Yuchi : Bien sûr, nous avons chacun des choses que nous voulons faire, des idées, des opinions … Mais la tête pensante de Sukekiyo, c’est évidemment son leader, Kyo. Nous ne faisons souvent que le suivre. Mais il arrive que nous discutions de certains points en disant « Hey, nous faisons ça en tant que Sukekiyo ! » à Kyo. Nous prenons les discussions de façon cool, et arrivons à nous entendre. Mais le fait que nous n’ayons jamais travaillé ensemble a fait qu’au début, nous nous demandions comment nous pourrions y arriver, et puis au final ça s’est bien passé. Mais de façon générale, nous travaillons ensemble, sous la coupe de Kyo.

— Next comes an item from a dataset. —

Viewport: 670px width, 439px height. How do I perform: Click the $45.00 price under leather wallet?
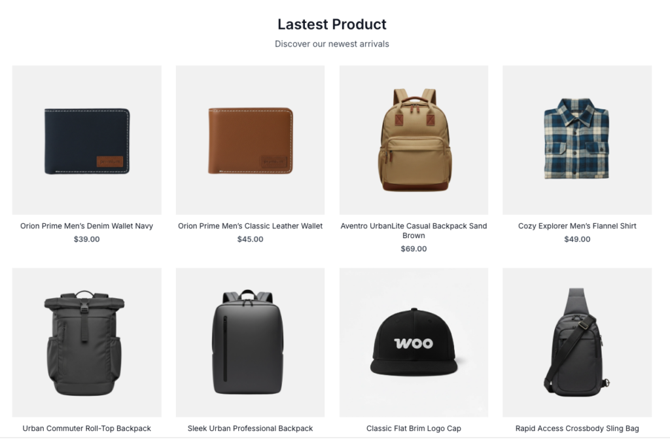(x=250, y=239)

Qu’avez-vous appris des autres membres du groupe ? Après toutes ces années de carrière, il y a-t-il eu une chose que vous ayez « finalement » reçue ?
Yuchi : Pour le line-up par exemple, Kyo est celui qui nous a choisi, et tout le monde a quelque chose qu’il peut apporter au groupe, je suppose. Nous avons tous de bonnes choses. Et bien sûr, nous apprenons beaucoup les uns des autres, chaque jour, que ce soit des autres ou du projet en lui-même. C’est un processus qui est en marche pour l’instant, pour nous connaître mieux nous-mêmes, connaître les autres, et apprendre des autres.

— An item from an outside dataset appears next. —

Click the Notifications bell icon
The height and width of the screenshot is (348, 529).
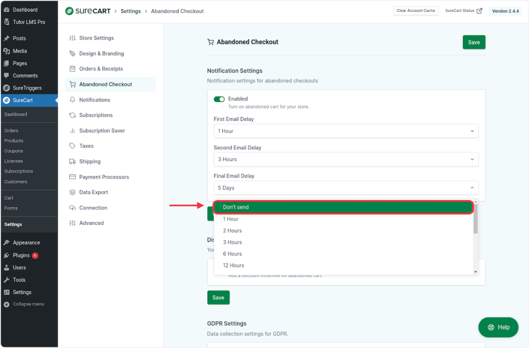(72, 100)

« La musique commence là où s’arrête le pouvoir des mots. » (Richard Wagner)

Des chansons telles que hemimetabolism ou Uyuu no Sora par exemple ont très peu de paroles pour une durée d’environ 4 minutes. Est-ce un moyen de s’abstraire de la matérialité, pour atteindre directement l’âme ? Est-ce lié aux influences bouddhistes que vous avez ? Car dans le Bouddhisme, ou encore l’art contemporain, la matière est considérée comme mauvaise, et il faut s’en échapper. Est-ce ici ce processus ?
Yuchi(regarde utA avec de grands yeux) : Pour être honnête, oui. Ce concept de ne pas être trop ancré dans la matérialité pour atteindre directement l’âme est présent dans notre travail. Seulement, je dirais que ce n’est pas seulement dans ces deux chansons, mais dans toutes nos musiques de façon générale. Nous avons réalisé que tout ce qu’il se passait avec Sukekiyo n’était pas limité aux seuls mots, c’est beaucoup plus que ça. Ils sont à la limite juste utilisés comme des médiateurs pour faire passer un sentiment supplémentaire. Tout ce qui se joue dans Sukekiyo est de cet ordre, même lorsque nous sommes sur scène, vous savez. Mais réellement, oui, c’est quelque chose de présent dans tout l’album.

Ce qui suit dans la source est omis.